START GIVEN INFORMATION

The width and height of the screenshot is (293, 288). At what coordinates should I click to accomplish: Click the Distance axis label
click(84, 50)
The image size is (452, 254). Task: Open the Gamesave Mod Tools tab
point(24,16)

END GIVEN INFORMATION
START GIVEN INFORMATION

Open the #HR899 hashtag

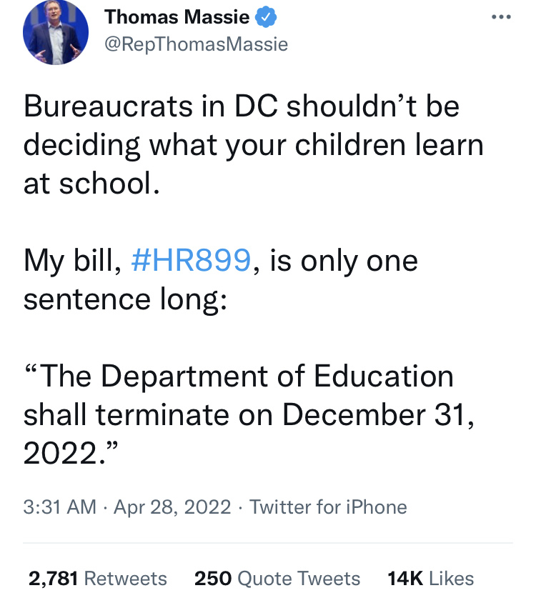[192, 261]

END GIVEN INFORMATION
START GIVEN INFORMATION

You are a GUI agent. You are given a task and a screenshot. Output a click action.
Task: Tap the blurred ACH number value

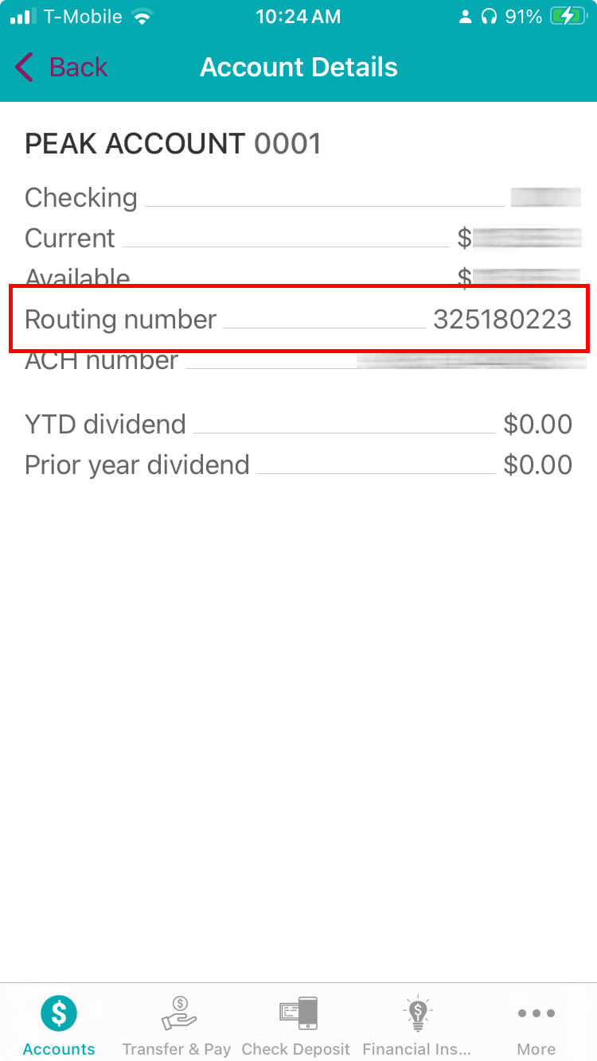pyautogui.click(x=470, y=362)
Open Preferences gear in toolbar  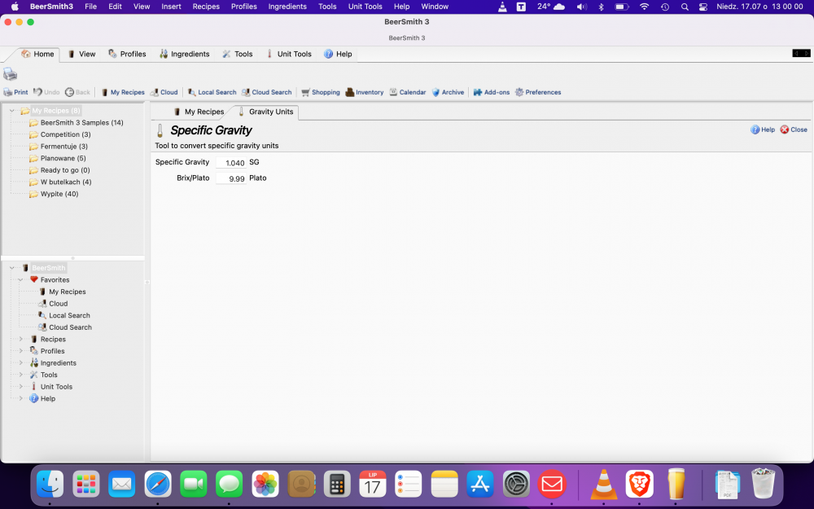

END GIVEN INFORMATION

#### WORK TO COMPLETE
The data above holds the lines to copy: start at the one with "You are a GUI", stop at the one with "Open Preferences gear in toolbar", include both, copy them exactly without pictures, and copy nothing else.

#### OUTPUT BELOW
You are a GUI agent. You are given a task and a screenshot. Output a click action.
Task: Tap the blurred ACH number value

pyautogui.click(x=470, y=362)
Open Preferences gear in toolbar  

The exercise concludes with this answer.